This Week's Review of the Reviews
10/04/2007
The Scotsman’s George Kerevan is overwhelmed by the Goblin Ha', in Main Street, Gifford, but not necessarily for the right reasons. Portions are large, writes Kerevan, and “lost in a veritable tropical forest of greenery”. A main course of prime beef steak and ale pie comes on “the same giant plate” and the “rich gravy immediately drowned the vegetables”. The lamb is “reasonably well cooked” but “again there was too much to finish”. However, the desserts are “far better than the usual bought-in stuff you find in many so-called gastropubs” and “you can do a lot worse than the Goblin Ha'”. The pub “offers pleasant, clean décor and value for money” says Kerevan.

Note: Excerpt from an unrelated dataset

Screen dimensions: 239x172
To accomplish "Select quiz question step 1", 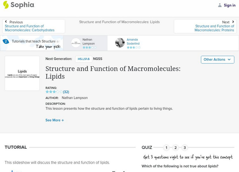I will pyautogui.click(x=166, y=147).
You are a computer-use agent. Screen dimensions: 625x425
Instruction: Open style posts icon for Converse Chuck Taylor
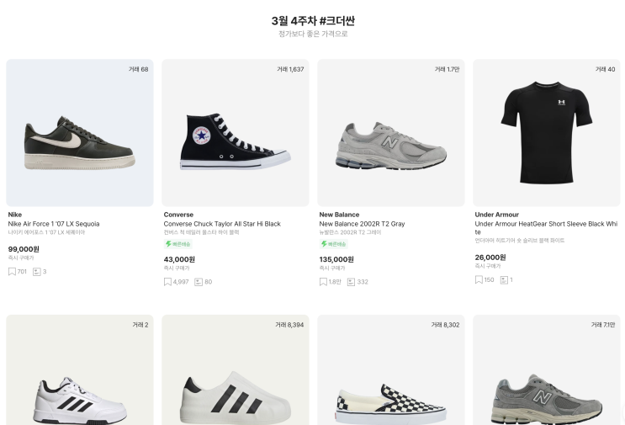[x=199, y=281]
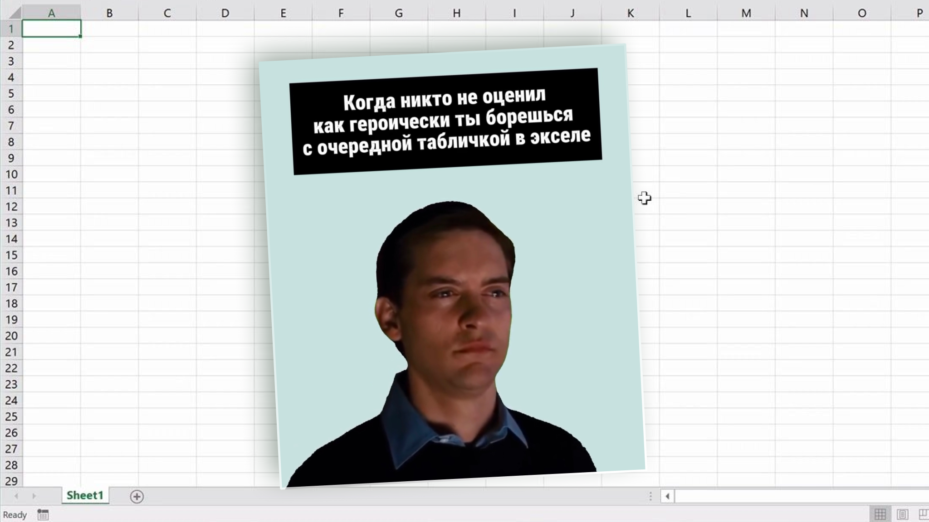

The Atrium, in Edinburgh, is “not one to hide its light under a bushel” writes David Lamont in the Evening News, but he’s “not immediately won over by the rhetoric”. The place has a “low-key atmosphere” and there’s “no disguising the fact that you are sitting in the ground floor of a soulless office block” writes Lamont. However, head chef Neil Forbes “is still on top of his game”. An amuse bouche of tomato and fennel soup is “delicious”, a starter of smoked trout and belly pork “hit the spot” and was “elevated from humble origins to new heights of culinary joy”, while organic chicken breast with winter black truffle is “assured and confident”.
The Sunday Herald’s Joanna Blythman is impressed by Abstract in Castle Terrace, Edinburgh. Chef Loic Lefebvre “positively bristles with the commitment and single-mindedness required to make an impression on Michelin” writes Blythman but “his presentation shows Folies Bergère tendencies that need to be curbed”. She’s impressed by the meal and found it “immensely satisfying, yet light on the stomach” and it was “in the main well-conceived and, on occasion, showing promising originality”.
“Staying at Kinnaird is like visiting an Edwardian aunt who has gone out of her way to make you feel at home” writes The Scotsman’s Jeremy Watson of the Kinnaird Hotel, By Dunkeld, Perthshire, and the food “doesn't disappoint”. From the “canapés to the tantalising desserts, this is food of the finest quality” and is “expertly executed”.